/---

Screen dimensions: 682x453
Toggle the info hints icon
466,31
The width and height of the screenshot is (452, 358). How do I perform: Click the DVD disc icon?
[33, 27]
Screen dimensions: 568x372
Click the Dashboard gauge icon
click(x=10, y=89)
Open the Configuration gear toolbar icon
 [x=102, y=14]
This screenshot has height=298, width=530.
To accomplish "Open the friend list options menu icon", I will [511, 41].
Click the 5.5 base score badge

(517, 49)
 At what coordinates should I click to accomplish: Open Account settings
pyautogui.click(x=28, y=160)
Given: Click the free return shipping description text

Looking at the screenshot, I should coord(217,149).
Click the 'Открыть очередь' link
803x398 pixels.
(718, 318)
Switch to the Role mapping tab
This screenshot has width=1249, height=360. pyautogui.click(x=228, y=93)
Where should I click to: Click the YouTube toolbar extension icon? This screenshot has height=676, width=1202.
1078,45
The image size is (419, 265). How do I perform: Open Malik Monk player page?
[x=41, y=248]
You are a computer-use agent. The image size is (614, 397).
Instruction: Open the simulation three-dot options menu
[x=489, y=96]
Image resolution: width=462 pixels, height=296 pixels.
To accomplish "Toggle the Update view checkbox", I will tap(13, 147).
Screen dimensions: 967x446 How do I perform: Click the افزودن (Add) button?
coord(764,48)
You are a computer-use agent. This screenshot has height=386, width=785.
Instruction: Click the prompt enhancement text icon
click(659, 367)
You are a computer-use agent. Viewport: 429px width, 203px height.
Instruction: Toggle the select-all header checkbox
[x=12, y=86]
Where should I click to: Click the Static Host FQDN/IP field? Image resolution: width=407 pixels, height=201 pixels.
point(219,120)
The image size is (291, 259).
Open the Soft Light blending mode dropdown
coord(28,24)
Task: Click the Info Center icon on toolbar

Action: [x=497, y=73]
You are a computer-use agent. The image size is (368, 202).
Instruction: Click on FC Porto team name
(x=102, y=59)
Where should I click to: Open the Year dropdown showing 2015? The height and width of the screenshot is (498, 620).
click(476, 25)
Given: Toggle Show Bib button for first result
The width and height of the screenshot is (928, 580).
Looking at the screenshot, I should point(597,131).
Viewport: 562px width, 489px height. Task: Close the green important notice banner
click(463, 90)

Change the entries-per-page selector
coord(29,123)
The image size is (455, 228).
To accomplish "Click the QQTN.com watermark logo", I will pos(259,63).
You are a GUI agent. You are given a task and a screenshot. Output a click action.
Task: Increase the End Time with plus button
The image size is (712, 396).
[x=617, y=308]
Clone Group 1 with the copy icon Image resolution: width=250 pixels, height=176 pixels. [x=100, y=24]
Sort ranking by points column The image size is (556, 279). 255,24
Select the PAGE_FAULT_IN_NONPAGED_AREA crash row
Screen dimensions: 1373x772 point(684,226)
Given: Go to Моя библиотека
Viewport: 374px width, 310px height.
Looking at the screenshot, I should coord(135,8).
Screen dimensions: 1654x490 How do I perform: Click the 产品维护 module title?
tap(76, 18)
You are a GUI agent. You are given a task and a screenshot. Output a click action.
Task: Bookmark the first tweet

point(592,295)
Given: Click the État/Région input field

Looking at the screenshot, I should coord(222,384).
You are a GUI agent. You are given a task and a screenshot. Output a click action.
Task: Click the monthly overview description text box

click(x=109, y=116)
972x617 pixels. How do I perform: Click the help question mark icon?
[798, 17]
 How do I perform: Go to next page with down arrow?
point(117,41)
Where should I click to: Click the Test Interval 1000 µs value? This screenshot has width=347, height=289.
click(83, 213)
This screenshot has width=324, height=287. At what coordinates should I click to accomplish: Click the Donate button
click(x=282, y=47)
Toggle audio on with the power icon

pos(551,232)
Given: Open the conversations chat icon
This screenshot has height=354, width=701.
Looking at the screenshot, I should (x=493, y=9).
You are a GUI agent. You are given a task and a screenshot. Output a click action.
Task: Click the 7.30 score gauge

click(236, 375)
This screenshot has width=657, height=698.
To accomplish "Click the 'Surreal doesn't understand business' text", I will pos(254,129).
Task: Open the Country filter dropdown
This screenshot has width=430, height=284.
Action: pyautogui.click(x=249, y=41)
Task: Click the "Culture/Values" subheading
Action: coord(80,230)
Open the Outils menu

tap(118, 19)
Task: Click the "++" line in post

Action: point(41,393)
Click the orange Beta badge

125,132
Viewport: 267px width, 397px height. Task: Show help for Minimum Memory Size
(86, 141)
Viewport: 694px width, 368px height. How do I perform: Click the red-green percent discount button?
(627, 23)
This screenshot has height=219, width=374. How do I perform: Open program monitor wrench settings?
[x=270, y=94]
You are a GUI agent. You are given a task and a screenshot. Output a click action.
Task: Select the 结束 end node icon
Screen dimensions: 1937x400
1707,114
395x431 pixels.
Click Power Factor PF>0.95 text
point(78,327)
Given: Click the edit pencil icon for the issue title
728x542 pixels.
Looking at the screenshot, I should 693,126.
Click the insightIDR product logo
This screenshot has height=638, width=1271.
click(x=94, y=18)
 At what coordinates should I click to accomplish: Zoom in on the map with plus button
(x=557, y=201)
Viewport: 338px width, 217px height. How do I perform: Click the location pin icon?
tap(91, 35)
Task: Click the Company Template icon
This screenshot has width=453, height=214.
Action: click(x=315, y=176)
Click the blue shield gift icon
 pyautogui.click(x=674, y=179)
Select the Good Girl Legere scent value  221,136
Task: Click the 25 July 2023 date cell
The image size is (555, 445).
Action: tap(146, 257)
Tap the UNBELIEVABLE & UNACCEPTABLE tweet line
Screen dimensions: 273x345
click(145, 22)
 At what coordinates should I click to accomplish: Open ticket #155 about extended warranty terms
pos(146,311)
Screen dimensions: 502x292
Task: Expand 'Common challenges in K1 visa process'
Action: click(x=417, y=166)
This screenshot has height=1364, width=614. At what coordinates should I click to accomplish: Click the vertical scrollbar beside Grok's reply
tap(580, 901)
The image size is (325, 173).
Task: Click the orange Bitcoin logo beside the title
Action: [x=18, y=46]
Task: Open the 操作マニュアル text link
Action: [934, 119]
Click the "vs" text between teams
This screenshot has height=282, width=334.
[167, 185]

\---

**Exercise**
Each line above should be copied exactly, with no line missing.

**Solved problem**
Screen dimensions: 682x453
Toggle the info hints icon
466,31
The width and height of the screenshot is (452, 358). How do I perform: Click the DVD disc icon?
[33, 27]
Screen dimensions: 568x372
Click the Dashboard gauge icon
click(x=10, y=89)
Open the Configuration gear toolbar icon
 [x=102, y=14]
This screenshot has height=298, width=530.
To accomplish "Open the friend list options menu icon", I will [511, 41].
Click the 5.5 base score badge

(517, 49)
 At what coordinates should I click to accomplish: Open Account settings
pyautogui.click(x=28, y=160)
Given: Click the free return shipping description text

Looking at the screenshot, I should coord(217,149).
Click the 'Открыть очередь' link
803x398 pixels.
(718, 318)
Switch to the Role mapping tab
This screenshot has width=1249, height=360. pyautogui.click(x=228, y=93)
Where should I click to: Click the YouTube toolbar extension icon? This screenshot has height=676, width=1202.
1078,45
The image size is (419, 265). How do I perform: Open Malik Monk player page?
[x=41, y=248]
You are a computer-use agent. The image size is (614, 397).
Instruction: Open the simulation three-dot options menu
[x=489, y=96]
Image resolution: width=462 pixels, height=296 pixels.
To accomplish "Toggle the Update view checkbox", I will tap(13, 147).
Screen dimensions: 967x446 How do I perform: Click the افزودن (Add) button?
coord(764,48)
You are a computer-use agent. This screenshot has height=386, width=785.
Instruction: Click the prompt enhancement text icon
click(659, 367)
You are a computer-use agent. Viewport: 429px width, 203px height.
Instruction: Toggle the select-all header checkbox
[x=12, y=86]
Where should I click to: Click the Static Host FQDN/IP field? Image resolution: width=407 pixels, height=201 pixels.
point(219,120)
The image size is (291, 259).
Open the Soft Light blending mode dropdown
coord(28,24)
Task: Click the Info Center icon on toolbar

Action: [x=497, y=73]
You are a computer-use agent. The image size is (368, 202).
Instruction: Click on FC Porto team name
(x=102, y=59)
Where should I click to: Open the Year dropdown showing 2015? The height and width of the screenshot is (498, 620).
click(476, 25)
Given: Toggle Show Bib button for first result
The width and height of the screenshot is (928, 580).
Looking at the screenshot, I should point(597,131).
Viewport: 562px width, 489px height. Task: Close the green important notice banner
click(463, 90)

Change the entries-per-page selector
coord(29,123)
The image size is (455, 228).
To accomplish "Click the QQTN.com watermark logo", I will pos(259,63).
You are a GUI agent. You are given a task and a screenshot. Output a click action.
Task: Increase the End Time with plus button
The image size is (712, 396).
[x=617, y=308]
Clone Group 1 with the copy icon Image resolution: width=250 pixels, height=176 pixels. [x=100, y=24]
Sort ranking by points column The image size is (556, 279). 255,24
Select the PAGE_FAULT_IN_NONPAGED_AREA crash row
Screen dimensions: 1373x772 point(684,226)
Given: Go to Моя библиотека
Viewport: 374px width, 310px height.
Looking at the screenshot, I should coord(135,8).
Screen dimensions: 1654x490 How do I perform: Click the 产品维护 module title?
tap(76, 18)
You are a GUI agent. You are given a task and a screenshot. Output a click action.
Task: Bookmark the first tweet

point(592,295)
Given: Click the État/Région input field

Looking at the screenshot, I should coord(222,384).
You are a GUI agent. You are given a task and a screenshot. Output a click action.
Task: Click the monthly overview description text box

click(x=109, y=116)
972x617 pixels. How do I perform: Click the help question mark icon?
[798, 17]
 How do I perform: Go to next page with down arrow?
point(117,41)
Where should I click to: Click the Test Interval 1000 µs value? This screenshot has width=347, height=289.
click(83, 213)
This screenshot has width=324, height=287. At what coordinates should I click to accomplish: Click the Donate button
click(x=282, y=47)
Toggle audio on with the power icon

pos(551,232)
Given: Open the conversations chat icon
This screenshot has height=354, width=701.
Looking at the screenshot, I should (x=493, y=9).
You are a GUI agent. You are given a task and a screenshot. Output a click action.
Task: Click the 7.30 score gauge

click(236, 375)
This screenshot has width=657, height=698.
To accomplish "Click the 'Surreal doesn't understand business' text", I will pos(254,129).
Task: Open the Country filter dropdown
This screenshot has width=430, height=284.
Action: pyautogui.click(x=249, y=41)
Task: Click the "Culture/Values" subheading
Action: coord(80,230)
Open the Outils menu

tap(118, 19)
Task: Click the "++" line in post

Action: point(41,393)
Click the orange Beta badge

125,132
Viewport: 267px width, 397px height. Task: Show help for Minimum Memory Size
(86, 141)
Viewport: 694px width, 368px height. How do I perform: Click the red-green percent discount button?
(627, 23)
This screenshot has height=219, width=374. How do I perform: Open program monitor wrench settings?
[x=270, y=94]
You are a GUI agent. You are given a task and a screenshot. Output a click action.
Task: Select the 结束 end node icon
Screen dimensions: 1937x400
1707,114
395x431 pixels.
Click Power Factor PF>0.95 text
point(78,327)
Given: Click the edit pencil icon for the issue title
728x542 pixels.
Looking at the screenshot, I should 693,126.
Click the insightIDR product logo
This screenshot has height=638, width=1271.
click(x=94, y=18)
 At what coordinates should I click to accomplish: Zoom in on the map with plus button
(x=557, y=201)
Viewport: 338px width, 217px height. How do I perform: Click the location pin icon?
tap(91, 35)
Task: Click the Company Template icon
This screenshot has width=453, height=214.
Action: click(x=315, y=176)
Click the blue shield gift icon
 pyautogui.click(x=674, y=179)
Select the Good Girl Legere scent value  221,136
Task: Click the 25 July 2023 date cell
The image size is (555, 445).
Action: tap(146, 257)
Tap the UNBELIEVABLE & UNACCEPTABLE tweet line
Screen dimensions: 273x345
click(145, 22)
 At what coordinates should I click to accomplish: Open ticket #155 about extended warranty terms
pos(146,311)
Screen dimensions: 502x292
Task: Expand 'Common challenges in K1 visa process'
Action: click(x=417, y=166)
This screenshot has height=1364, width=614. At what coordinates should I click to accomplish: Click the vertical scrollbar beside Grok's reply
tap(580, 901)
The image size is (325, 173).
Task: Click the orange Bitcoin logo beside the title
Action: [x=18, y=46]
Task: Open the 操作マニュアル text link
Action: [934, 119]
Click the "vs" text between teams
This screenshot has height=282, width=334.
[167, 185]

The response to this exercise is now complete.